**CHALLENGE 1**
In the goggles thread, what lens does ecks use on bluebird days?

--- Begin TEXT PROVIDED ---

# Oakley Goggles with lens VR50 Pink Iridium



## NoobBoarder (Jan 25, 2011)

Hi all,

I'm looking to buy an oakley goggle that comes with the VR50 Pink Iridium. And I'm wondering if you guys have experience riding with this goggle in overcast/low light/night conditions.

I know clear/H.I Yellow might be better, but this is the only lens I found at the store that they had left and wondering how it doesm, especially in cloudy/night.

Thanks


----------



## ecks (Oct 6, 2010)

I use pink iridiums as my overcast/night/questionable day lens. Like you said its not as good as hi yellow at night but I think its a more versatile lens, I use it on overcast days, marginal overcast days, night, etc. As long as its not a blubird day the pink iridiums will work fine. For bluebird days I use the emerald iridiums.


----------



## NoobBoarder (Jan 25, 2011)

ecks said:


> I use pink iridiums as my overcast/night/questionable day lens. Like you said its not as good as hi yellow at night but I think its a more versatile lens, I use it on overcast days, marginal overcast days, night, etc. As long as its not a blubird day the pink iridiums will work fine. For bluebird days I use the emerald iridiums.


Wow, exact combo I would be having. I have emerald iridium for sunny, and looking for afternoon-evening lens. If you say pink works at night, then that's great to hear.


----------

--- End TEXT PROVIDED ---

**CHALLENGE 2**
Reproduce the item-finding records below word for word, leaving out the pictures.

--- Begin THE DATA ---

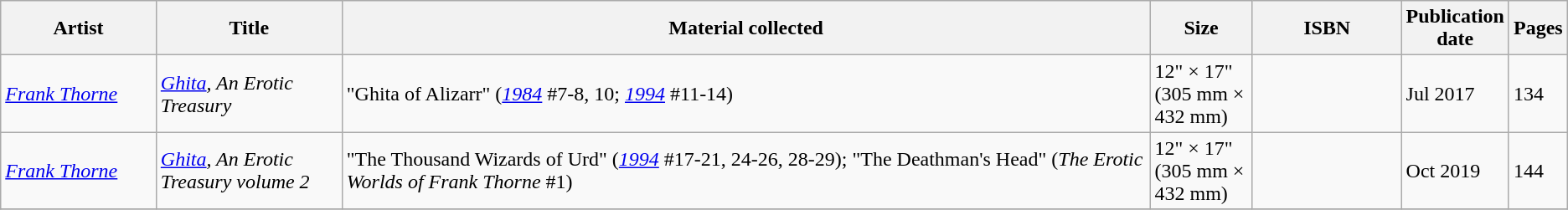
Ghita, An Erotic Treasury [249, 94]
134 [1538, 94]
Publication date [1455, 28]
Pages [1538, 28]
Material collected [745, 28]
Ghita, An Erotic Treasury volume 2 [249, 171]
Artist [79, 28]
Size [1201, 28]
Jul 2017 [1455, 94]
ISBN [1327, 28]
"Ghita of Alizarr" (1984 #7-8, 10; 1994 #11-14) [745, 94]
"The Thousand Wizards of Urd" (1994 #17-21, 24-26, 28-29); "The Deathman's Head" (The Erotic Worlds of Frank Thorne #1) [745, 171]
144 [1538, 171]
Oct 2019 [1455, 171]
Title [249, 28]
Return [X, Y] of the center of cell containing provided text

--- End THE DATA ---

**FULL RESPONSE 1**
The emerald iridiums.

**FULL RESPONSE 2**
Ghita, An Erotic Treasury [249, 94]
134 [1538, 94]
Publication date [1455, 28]
Pages [1538, 28]
Material collected [745, 28]
Ghita, An Erotic Treasury volume 2 [249, 171]
Artist [79, 28]
Size [1201, 28]
Jul 2017 [1455, 94]
ISBN [1327, 28]
"Ghita of Alizarr" (1984 #7-8, 10; 1994 #11-14) [745, 94]
"The Thousand Wizards of Urd" (1994 #17-21, 24-26, 28-29); "The Deathman's Head" (The Erotic Worlds of Frank Thorne #1) [745, 171]
144 [1538, 171]
Oct 2019 [1455, 171]
Title [249, 28]
Return [X, Y] of the center of cell containing provided text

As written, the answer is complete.